─── Exercise input ───

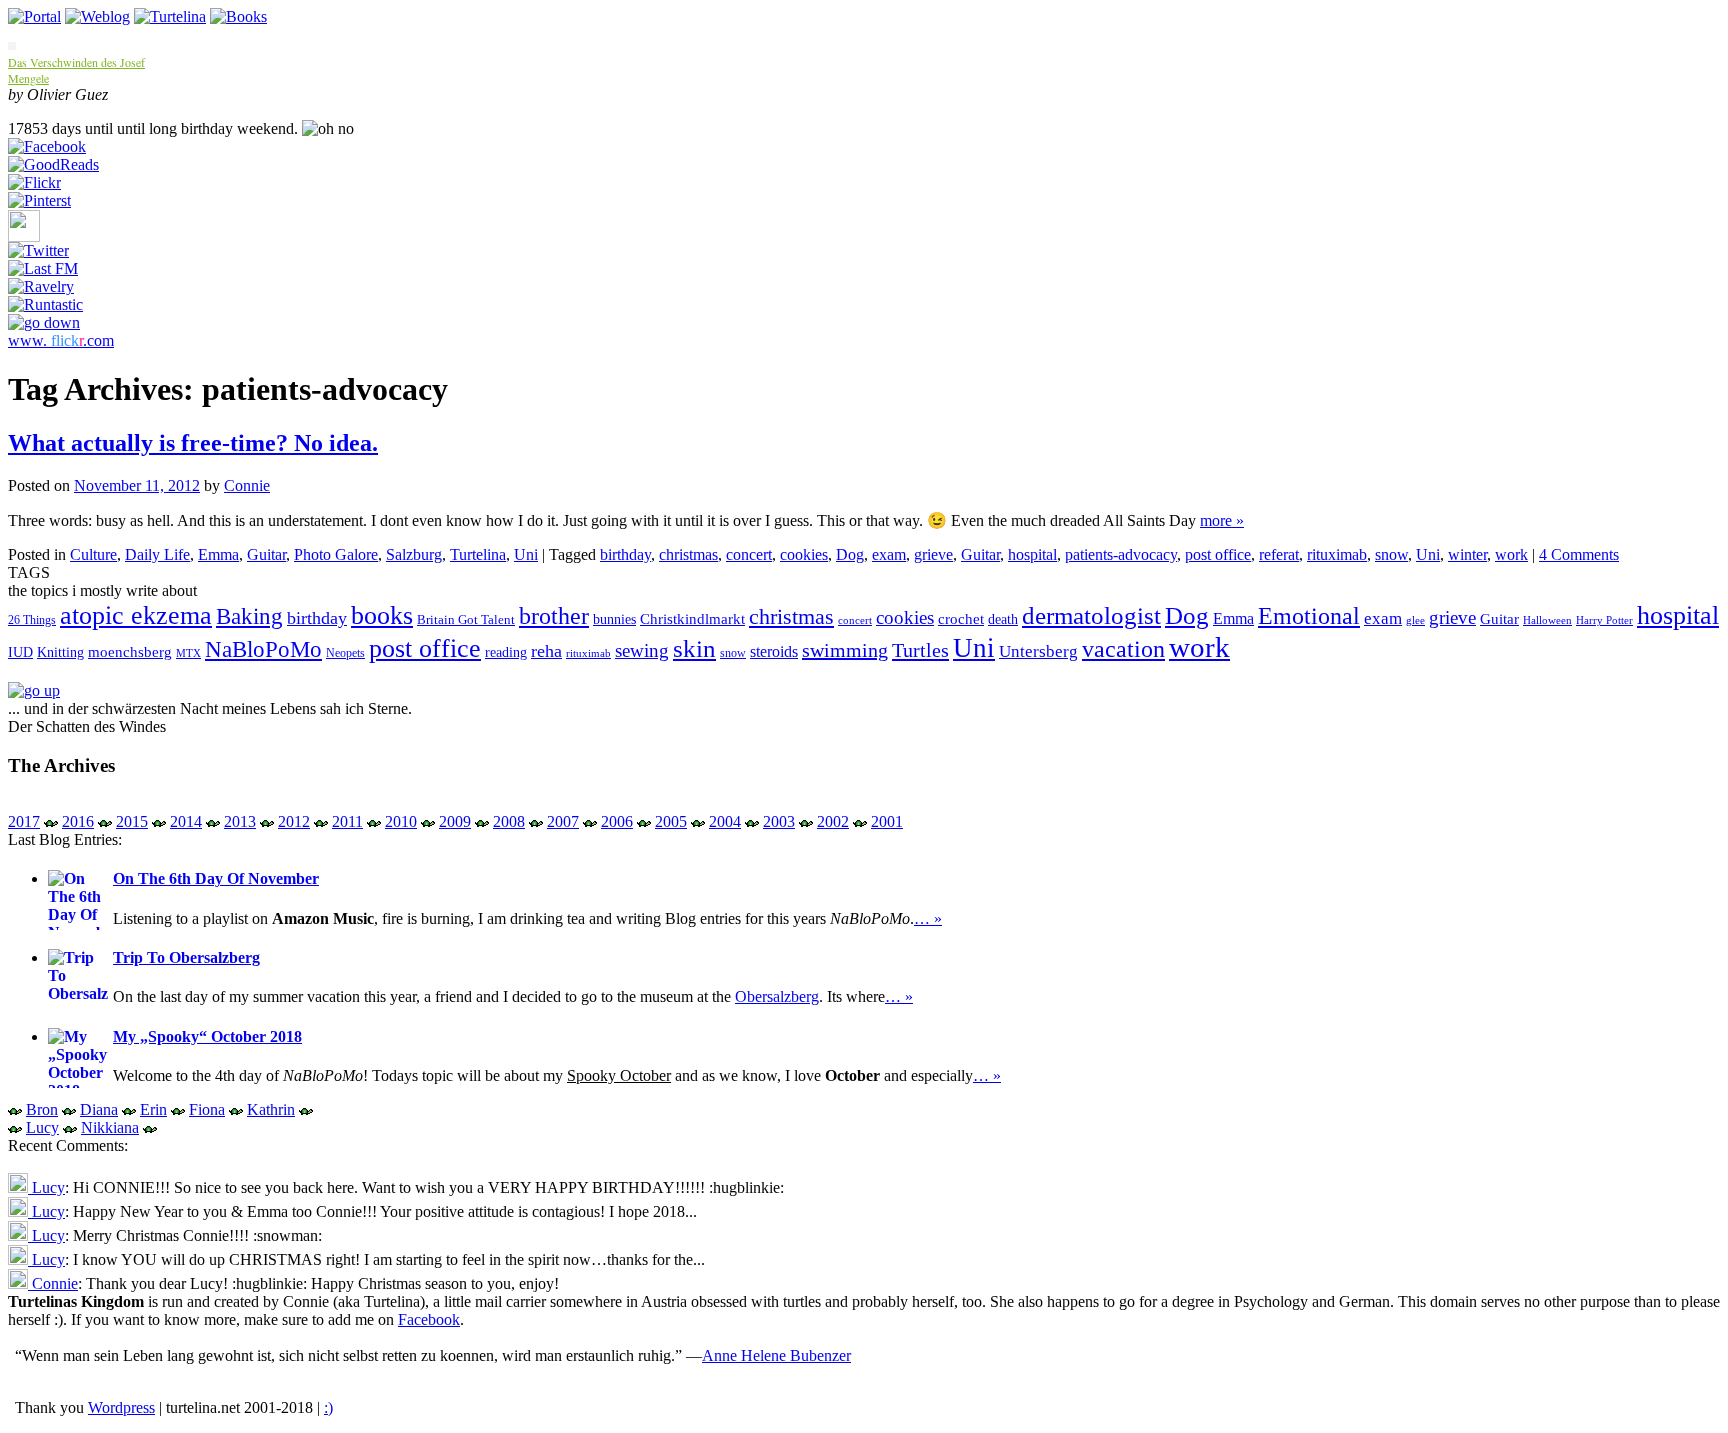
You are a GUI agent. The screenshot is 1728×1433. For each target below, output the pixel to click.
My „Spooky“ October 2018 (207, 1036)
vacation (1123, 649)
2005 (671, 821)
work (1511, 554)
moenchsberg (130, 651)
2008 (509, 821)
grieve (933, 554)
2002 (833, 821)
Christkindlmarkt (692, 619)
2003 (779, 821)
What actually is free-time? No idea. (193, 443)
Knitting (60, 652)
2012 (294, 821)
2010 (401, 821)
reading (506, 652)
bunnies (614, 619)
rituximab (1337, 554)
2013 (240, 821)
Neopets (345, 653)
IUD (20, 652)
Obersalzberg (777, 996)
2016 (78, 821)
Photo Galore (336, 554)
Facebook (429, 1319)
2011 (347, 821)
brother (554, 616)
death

───

**Work order**
Set down exactly what runs from the line containing "grieve (933, 554)" through the last line above, both lines included.

**Result of this task**
grieve (933, 554)
2002 (833, 821)
Christkindlmarkt (692, 619)
2003 (779, 821)
What actually is free-time? No idea. (193, 443)
Knitting (60, 652)
2012 (294, 821)
2010 (401, 821)
reading (506, 652)
bunnies (614, 619)
rituximab (1337, 554)
2013 (240, 821)
Neopets (345, 653)
IUD (20, 652)
Obersalzberg (777, 996)
2016 (78, 821)
Photo Galore (336, 554)
Facebook (429, 1319)
2011 (347, 821)
brother (554, 616)
death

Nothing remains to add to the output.